» What you will do: Copy the items verbatim, starting with the first line of the items and going on through the line containing "Action: point(60,7)", both ends included.

» Material provided:
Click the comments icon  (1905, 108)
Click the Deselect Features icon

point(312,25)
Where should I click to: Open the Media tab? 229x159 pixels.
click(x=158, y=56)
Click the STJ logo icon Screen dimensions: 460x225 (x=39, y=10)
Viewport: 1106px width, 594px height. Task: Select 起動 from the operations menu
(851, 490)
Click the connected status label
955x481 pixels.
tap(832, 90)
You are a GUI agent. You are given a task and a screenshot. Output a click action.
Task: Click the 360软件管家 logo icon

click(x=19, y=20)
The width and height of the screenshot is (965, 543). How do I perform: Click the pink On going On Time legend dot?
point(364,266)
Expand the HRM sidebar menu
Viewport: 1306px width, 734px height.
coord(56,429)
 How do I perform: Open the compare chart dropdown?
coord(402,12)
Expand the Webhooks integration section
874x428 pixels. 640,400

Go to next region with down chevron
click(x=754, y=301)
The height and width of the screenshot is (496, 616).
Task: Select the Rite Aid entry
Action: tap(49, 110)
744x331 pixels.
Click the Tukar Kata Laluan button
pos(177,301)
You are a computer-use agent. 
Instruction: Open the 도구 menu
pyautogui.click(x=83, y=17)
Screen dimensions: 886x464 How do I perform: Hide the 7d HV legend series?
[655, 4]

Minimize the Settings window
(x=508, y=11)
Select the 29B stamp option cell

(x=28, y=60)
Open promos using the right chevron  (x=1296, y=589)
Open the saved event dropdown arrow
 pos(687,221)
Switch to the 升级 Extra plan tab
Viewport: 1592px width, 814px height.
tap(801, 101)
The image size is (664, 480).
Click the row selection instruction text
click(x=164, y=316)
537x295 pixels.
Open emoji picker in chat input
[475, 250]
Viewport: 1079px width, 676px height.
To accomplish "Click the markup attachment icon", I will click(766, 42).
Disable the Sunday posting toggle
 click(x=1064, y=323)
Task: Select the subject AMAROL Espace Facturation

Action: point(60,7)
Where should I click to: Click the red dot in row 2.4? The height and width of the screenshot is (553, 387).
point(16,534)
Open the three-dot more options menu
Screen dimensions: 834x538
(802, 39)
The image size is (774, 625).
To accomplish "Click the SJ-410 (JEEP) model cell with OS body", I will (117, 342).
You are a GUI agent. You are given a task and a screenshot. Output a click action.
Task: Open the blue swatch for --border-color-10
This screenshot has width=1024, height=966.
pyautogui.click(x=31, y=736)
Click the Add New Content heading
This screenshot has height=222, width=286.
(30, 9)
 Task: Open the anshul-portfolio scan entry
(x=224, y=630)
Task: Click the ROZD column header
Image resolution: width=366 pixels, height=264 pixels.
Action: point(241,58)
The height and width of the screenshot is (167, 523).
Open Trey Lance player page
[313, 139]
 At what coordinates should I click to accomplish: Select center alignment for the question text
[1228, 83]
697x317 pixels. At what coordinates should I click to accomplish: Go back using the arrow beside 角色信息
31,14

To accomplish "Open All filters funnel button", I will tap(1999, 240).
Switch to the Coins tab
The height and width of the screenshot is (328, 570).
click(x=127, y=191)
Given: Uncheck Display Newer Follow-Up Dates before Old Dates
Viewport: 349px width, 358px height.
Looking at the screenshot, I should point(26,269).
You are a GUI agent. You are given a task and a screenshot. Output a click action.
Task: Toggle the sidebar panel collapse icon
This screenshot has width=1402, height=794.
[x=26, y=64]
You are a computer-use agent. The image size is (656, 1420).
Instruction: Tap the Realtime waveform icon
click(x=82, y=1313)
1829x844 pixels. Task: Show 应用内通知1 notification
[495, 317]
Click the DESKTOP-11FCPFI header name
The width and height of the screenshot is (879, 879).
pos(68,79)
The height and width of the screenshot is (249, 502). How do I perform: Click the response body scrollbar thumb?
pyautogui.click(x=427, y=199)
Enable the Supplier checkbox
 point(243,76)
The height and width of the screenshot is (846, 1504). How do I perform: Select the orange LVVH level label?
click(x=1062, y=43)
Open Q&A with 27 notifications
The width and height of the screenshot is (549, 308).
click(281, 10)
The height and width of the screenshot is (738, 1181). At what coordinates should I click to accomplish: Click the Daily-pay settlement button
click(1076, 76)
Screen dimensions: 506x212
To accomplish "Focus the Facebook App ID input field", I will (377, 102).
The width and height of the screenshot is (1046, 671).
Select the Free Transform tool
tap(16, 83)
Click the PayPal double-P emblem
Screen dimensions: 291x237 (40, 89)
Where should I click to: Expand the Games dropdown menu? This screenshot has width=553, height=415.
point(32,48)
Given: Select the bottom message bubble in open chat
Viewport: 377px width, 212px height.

» Written reply:
Click the comments icon  (1905, 108)
Click the Deselect Features icon

point(312,25)
Where should I click to: Open the Media tab? 229x159 pixels.
click(x=158, y=56)
Click the STJ logo icon Screen dimensions: 460x225 (x=39, y=10)
Viewport: 1106px width, 594px height. Task: Select 起動 from the operations menu
(851, 490)
Click the connected status label
955x481 pixels.
tap(832, 90)
You are a GUI agent. You are given a task and a screenshot. Output a click action.
Task: Click the 360软件管家 logo icon

click(x=19, y=20)
The width and height of the screenshot is (965, 543). How do I perform: Click the pink On going On Time legend dot?
point(364,266)
Expand the HRM sidebar menu
Viewport: 1306px width, 734px height.
coord(56,429)
 How do I perform: Open the compare chart dropdown?
coord(402,12)
Expand the Webhooks integration section
874x428 pixels. 640,400

Go to next region with down chevron
click(x=754, y=301)
The height and width of the screenshot is (496, 616).
Task: Select the Rite Aid entry
Action: tap(49, 110)
744x331 pixels.
Click the Tukar Kata Laluan button
pos(177,301)
You are a computer-use agent. 
Instruction: Open the 도구 menu
pyautogui.click(x=83, y=17)
Screen dimensions: 886x464 How do I perform: Hide the 7d HV legend series?
[655, 4]

Minimize the Settings window
(x=508, y=11)
Select the 29B stamp option cell

(x=28, y=60)
Open promos using the right chevron  (x=1296, y=589)
Open the saved event dropdown arrow
 pos(687,221)
Switch to the 升级 Extra plan tab
Viewport: 1592px width, 814px height.
tap(801, 101)
The image size is (664, 480).
Click the row selection instruction text
click(x=164, y=316)
537x295 pixels.
Open emoji picker in chat input
[475, 250]
Viewport: 1079px width, 676px height.
To accomplish "Click the markup attachment icon", I will click(766, 42).
Disable the Sunday posting toggle
 click(x=1064, y=323)
Task: Select the subject AMAROL Espace Facturation

Action: point(60,7)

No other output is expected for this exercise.